Published on January 4, 2005 By russellmz2 In Internet
Been playing around with Gmail. You can't just subscribe, someone has to invite you to get an account. Often you see forums with someone offering or begging for a Gmail account. Don't bother asking me, I gave away most to friends and family and gave one to a random guy on a forum.

Accounts are very in demand since the people at Google are the ones who created Gmail. They offer a gig of free space. This was the main reason that most free email accounts increased their account size limits from something like 6MB to hundreds. All hail Adam Smith and his invisible hand. You can read more about Gmail's features at Gmail.google.com.

Every time you invite and the guy accepts, it puts him/her in your contact list automatically, which is nice and convenient for friends and family, not so much to any random people you invited (waves 'hi' to random guy I gave a Gmail account to).

There are small text ads to the side but they are unobtrusive. Let's hope they stay that way. There are lots of settings and stuff.

Keyboard shortcuts:
You can hit "j" and "k" and move the focus to the email you want. Hitting "y" makes it deleted/archived. To compose I can just hit "c".

There are a huge number of shortcut keys.

Filters:
There doesn't appear to be a limit on the number of filters you can apply. Most free email accounts limit you to about 10 or 12. I have any emails cc'ed to "russellnz" and "russelllz" sent to trash since those are mass computer generated spam emails. I'll add my usual viagra/penis/xxx/flea-bitten-manginas/etc. filters in if too much spam gets in.

Show snippets:
Shows the first few words of an email, like in Google searches that show the first few words.

Inbox:
You can "star" the most important email exchanges.

By exchanges I mean the email conversation you have with someone. They are grouped together like index cards, so you can keep track of past messages quickly. Echoing Google's pared down design style, everything is very uncluttered, with the normal From, To, Date, Subject, and fields hidden.
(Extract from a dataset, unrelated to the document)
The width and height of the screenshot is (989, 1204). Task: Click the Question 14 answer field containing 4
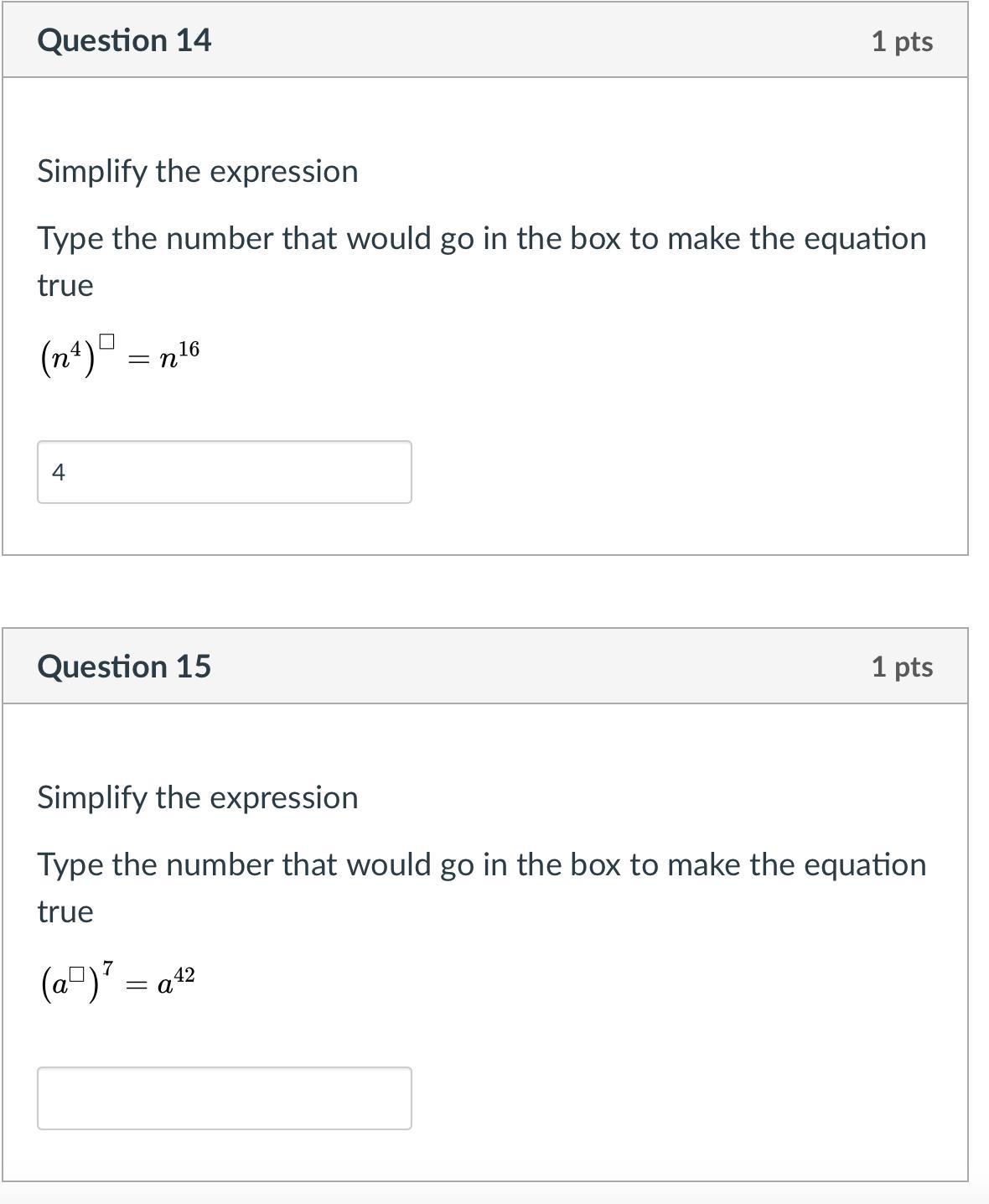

You can click and have them appear instantly.

Replying is very quick, I hit reply and the screen stays the same except that the bottom has a reply form field appear (again, instantly).

Comments
on Jan 04, 2005
They offer a gig of free space.

This by far is enough to try it out. I've been using GMail for a few months now, and I have to say it's definitely the easiest to use and definitely the best webmail out there.

Some other great features:

Labeling. You can mark incoming messages and make filters to automatically apply "Labels" to messages and sort them accordingly. This is great for newslists or daily updated messages since they won't appear in your main inbox if you don't want them to.

Spam Filters. GMail is great at picking out and sorting spam and making sure that it doesn't clog your inbox.

Spam Controls. Someone here mentioned this....you can sign up at a site, let's say for here, with DoctorNick+WINCUSTOMIZE@gmail.com. (That's not my email, btw ) Then, all the mail will be sent to your inbox with that tag and you can sort it from there. (Correct me if I'm wrong, I'm not sure how that process works exactly)
on Jan 04, 2005
Don't forget they added pop support also.
on Jan 04, 2005
Don't forget they added pop support also.
on Jan 04, 2005
i don't have a email program, i just use it straight from the browser, but yeah it also does the pop forwarding stuff. you can also forward email from/to other addresses i believe.
on Jan 04, 2005
I just wish you could add images without them being attachments, and have bold, italic and underlined words.
on Jan 04, 2005
russellmz2:
I appreciate the article, Ive been wondering what all the fuss was about.